Nielsen has posted their latest estimate of how many U.S. households remain unprepared for the end of analog TV broadcasts in June. With just over two months left to go, the number of households has been cut nearly in half from December to now, leaving only 4.1 million homes still not ready according to Nielsen; this is 3.6% of the national total. That represents more than a million homes per month have gone from unprepared to at least partially prepared since December.
I’m now ready to say that I was wrong, at least in part, if Nielsen’s numbers are accurate. One of the most startling figures is that the population segment showing the most improvement was the “Over 55” portion. They’ve gone from 5.2% unprepared in December to just 2.0% in March. I’ve been particularly concerned about the elderly making the transition smoothly, and it would appear that the situation is better than I expected. (It’s not clear whether the Nielsen numbers include those residents of elderly group homes that do not provide cable service; this could amount to a sizable number.) And I thought that we would not see a lot of change between February and June, which is why Congress delayed the transition. The trajectory of the improvement is definitely flattening out, so we may not see as much change in the next two months as we’ve seen in the last two, but the situation is still improving.
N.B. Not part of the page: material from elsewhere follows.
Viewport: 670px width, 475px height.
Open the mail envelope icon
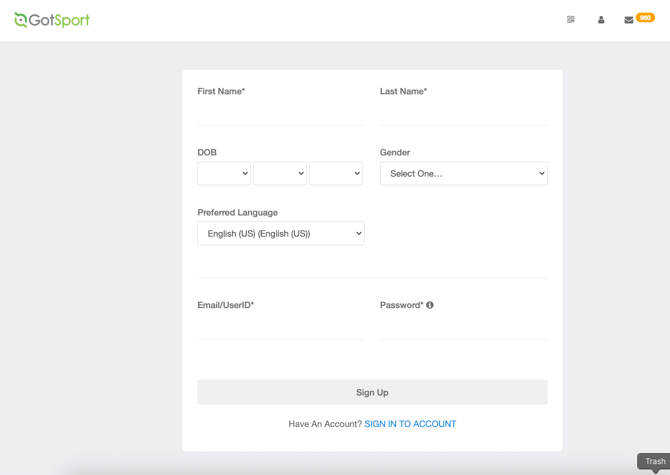pos(629,20)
On the other hand, I continue to be concerned about the low-income population. According to Nielsen’s numbers, Hispanic households have only gone from 11.5% unprepared in December to 6.1% unprepared in March. That’s a big percentage drop, but the remainder is much higher than the national average. And for African American households, the drop has been from 10.8% to 6.6%. I expect that the rate of change for these two segments is likely to go flat over the next two months, and these people will be disproportionately unprepared for the end of analog broadcasts. I expect that there is also a correlation between income level and the unprepared portion of these groups, though Nielsen doesn’t report on this factor. While I don’t believe that having free television broadcasts is a fundamental right of U.S. citizens, I do believe that television provides an important source of news and information, and so it is in society’s interest as a whole to do what we can to see that these people aren’t left out by the transition.